= Problem details =
Below are records; from the line containing "The height and width of the screenshot is (477, 835)." through the very last line, output each line exactly. No pictures.

= Task material =
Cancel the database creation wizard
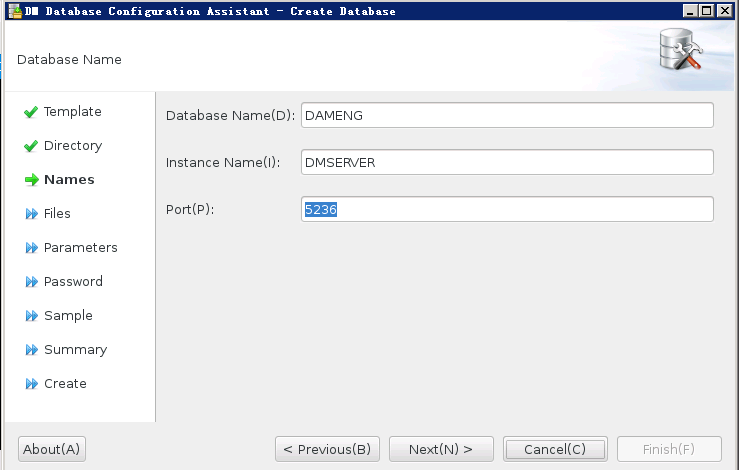The height and width of the screenshot is (470, 739). (555, 449)
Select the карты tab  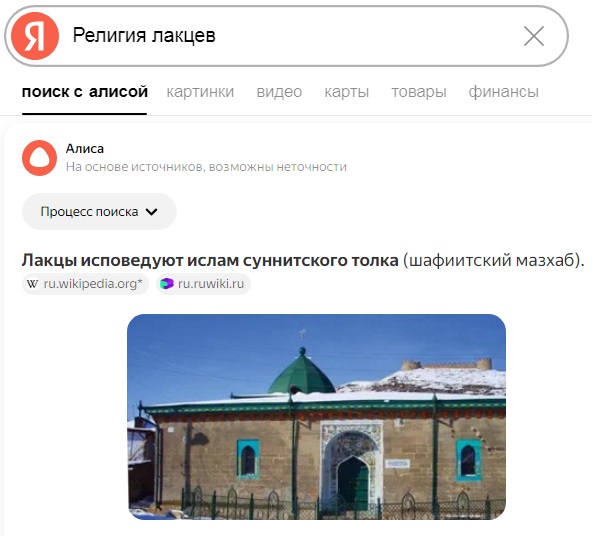347,92
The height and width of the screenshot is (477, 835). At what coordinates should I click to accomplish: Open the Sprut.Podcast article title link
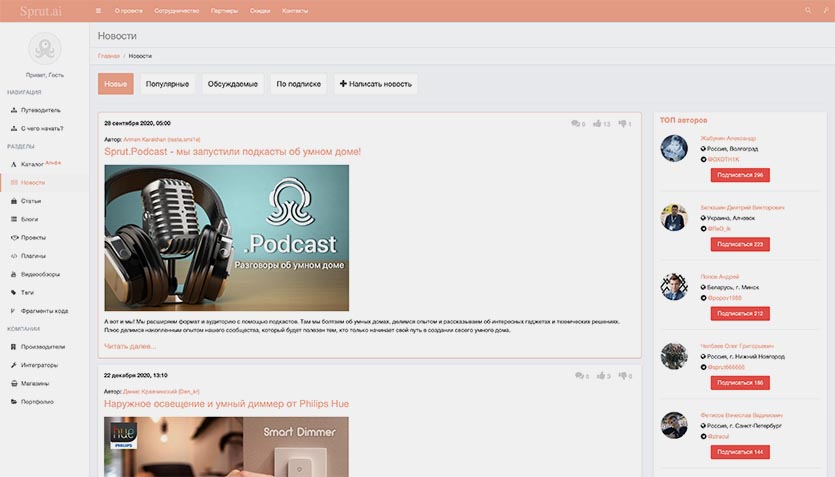pyautogui.click(x=232, y=152)
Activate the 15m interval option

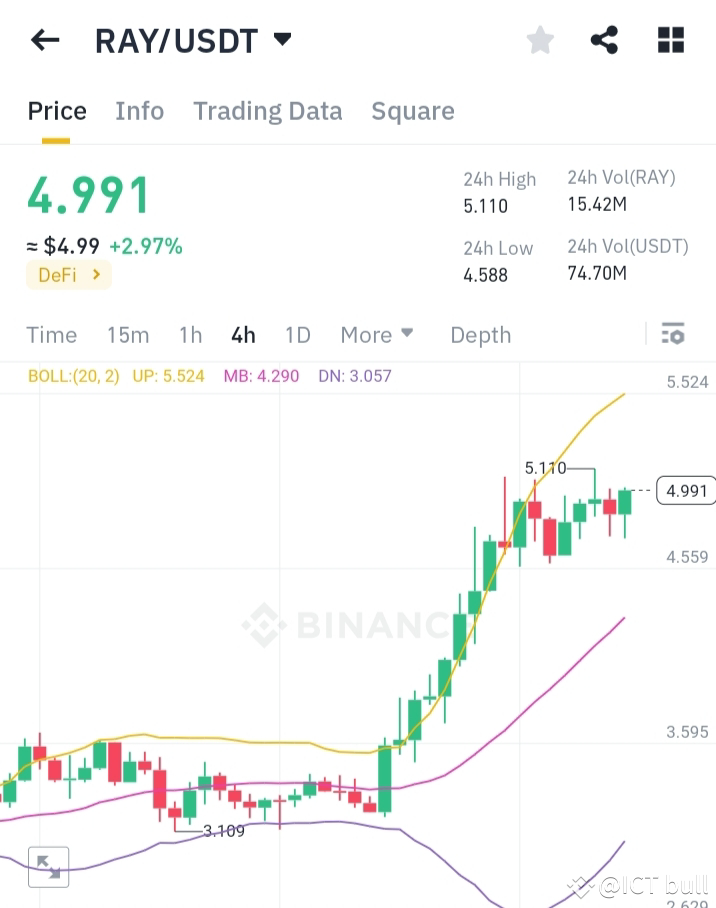click(x=128, y=335)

= Finished exercise =
The height and width of the screenshot is (477, 835). At what coordinates should I click to accomplish: Open the Sprut.Podcast article title link
pyautogui.click(x=232, y=152)
Activate the 15m interval option

click(x=128, y=335)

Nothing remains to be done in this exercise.